Employment law affects the intergenerational contract to the extent that it governs employment relationships, which in turn are the basis for mandatory contributions to statutory pension insurance. The obligation to pay pension contributions arises from SGB VI, specifically from § 1 SGB VI in conjunction with the respective employment contract and employment law in general. Employers are required by § 28e SGB IV to remit contributions for their employees and are liable to the social insurance carrier if they fail to pay or pay late. Employment law thus provides the organizational and legal framework to ensure the payment of contributions and thereby implement the intergenerational contract.
What legal role do state subsidies play in the intergenerational contract?
State subsidies are explicitly provided for in SGB VI to support the financing of the pension insurance. According to § 213 ff. SGB VI, the federal government makes annual subsidies from tax revenues to stabilize the contribution rate and ensure the financial capacity of the pension funds. These grants are not to be regarded as voluntary, but are mandatory under the legal framework. They serve as a legal guarantee that the intergenerational contract can be maintained even in cases of demographic imbalance and that the pension insurance remains financially stable.
What adjustment mechanisms does the law prescribe for the pay-as-you-go system?
SGB VI provides for various adjustment mechanisms to adapt the pay-as-you-go method of the intergenerational contract to demographic and economic developments. Pension adjustments are made annually according to § 68 SGB VI, based on the development of wages and salaries and on the so-called sustainability factor, which also includes the ratio of contributors to pension recipients (pensioner quotient). The law also provides for the possibility of adjusting contribution rates and the pension formula to ensure the long-term financial sustainability of statutory pension insurance. In addition, the introduction of supplementary elements (e.g. Riester pension) as government-subsidized private retirement provision has been made legally possible to complement the pay-as-you-go system.
What legal framework exists for intergenerational fairness in the context of the intergenerational contract?
Intergenerational fairness is a normative objective that is supported by various provisions, but it is not established as a clearly defined legal principle. The aim of statutory regulations in pension insurance law is to ensure a balanced distribution of burdens between the generations (§ 138 SGB VI pension adjustment formula, sustainability factor). The Federal Constitutional Court has also indicated in several decisions that the financing of social insurance systems should essentially be structured in a way that is fair to the generations. However, concrete guidelines are mainly found in the specific design of contribution and benefit rules in SGB VI, not in a separate law on intergenerational fairness.

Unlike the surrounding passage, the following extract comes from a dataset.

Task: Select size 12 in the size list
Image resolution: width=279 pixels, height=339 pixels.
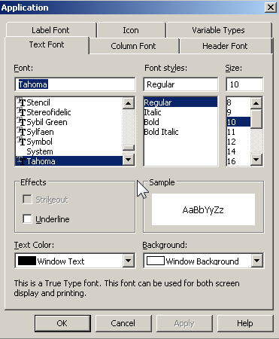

What role do courts play in disputes regarding rules on the intergenerational contract?
In disputes concerning claims and obligations in connection with statutory pension insurance, the legal process is open to the social courts. Decisions about contribution law, pension entitlement, and the amount of benefits are initially made by the pension insurance provider; if the insured person does not agree, they can exhaust legal recourse through an objection procedure and subsequent lawsuit (§ 54 SGG). The courts exclusively review compliance with applicable laws and regulations, but do not assess or alter the fundamental system of the intergenerational contract, as that is the responsibility of the legislator; changes to the system therefore always require a parliamentary legislative initiative.